- **ENTRIES SHOWN**:

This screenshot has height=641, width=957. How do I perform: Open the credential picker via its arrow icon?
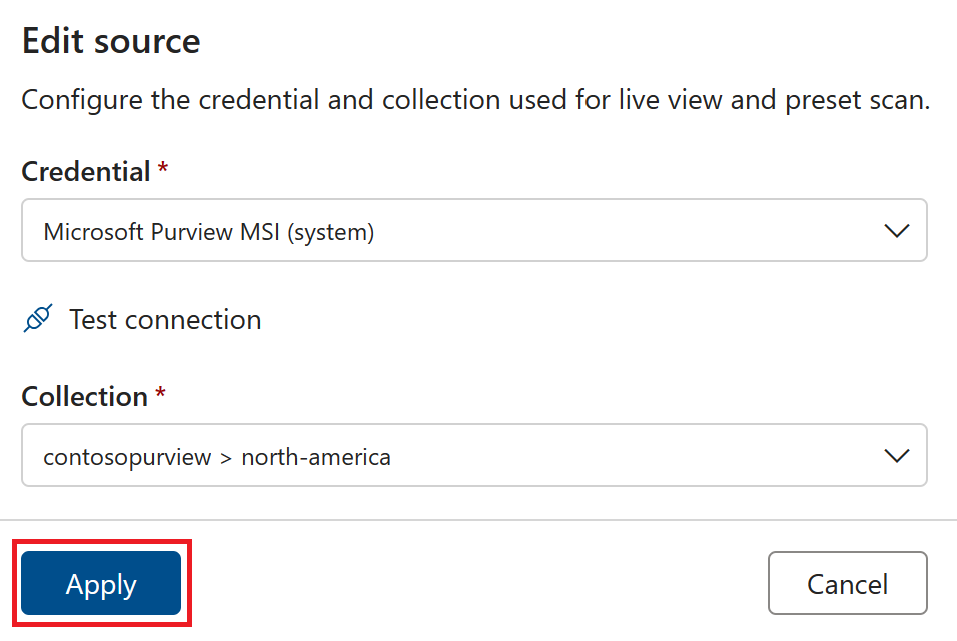(898, 230)
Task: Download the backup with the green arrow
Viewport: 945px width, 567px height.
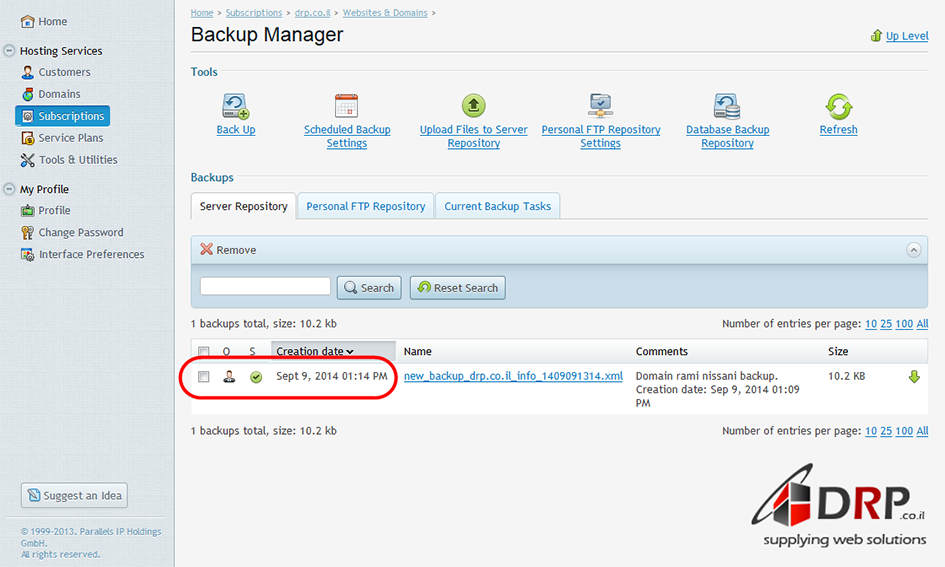Action: (x=913, y=377)
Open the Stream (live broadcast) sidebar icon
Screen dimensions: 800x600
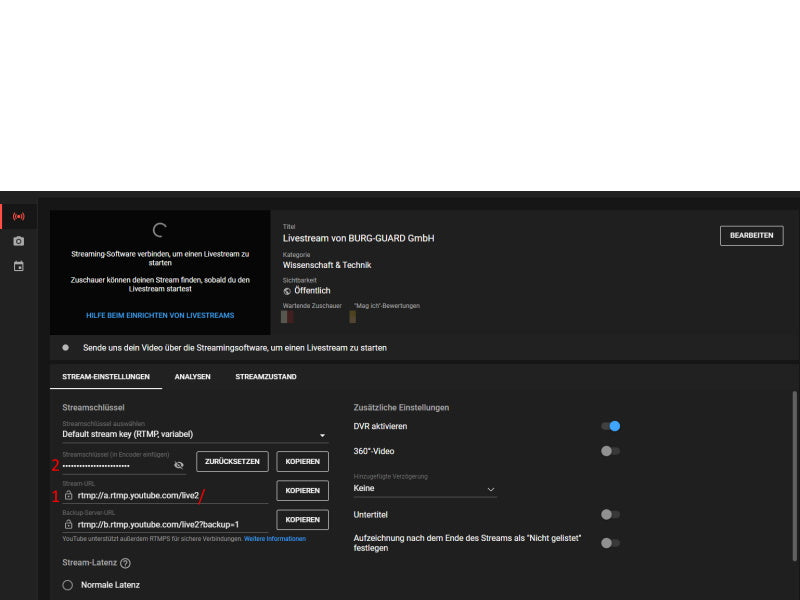(18, 216)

- **REQUIRED ACTION**:
All of the data gets printed again exactly; the pictures do not.

- **RESPONSE**:
This screenshot has height=641, width=957. How do I perform: Open the credential picker via its arrow icon?
(898, 230)
Task: Download the backup with the green arrow
Viewport: 945px width, 567px height.
Action: (x=913, y=377)
Open the Stream (live broadcast) sidebar icon
Screen dimensions: 800x600
(18, 216)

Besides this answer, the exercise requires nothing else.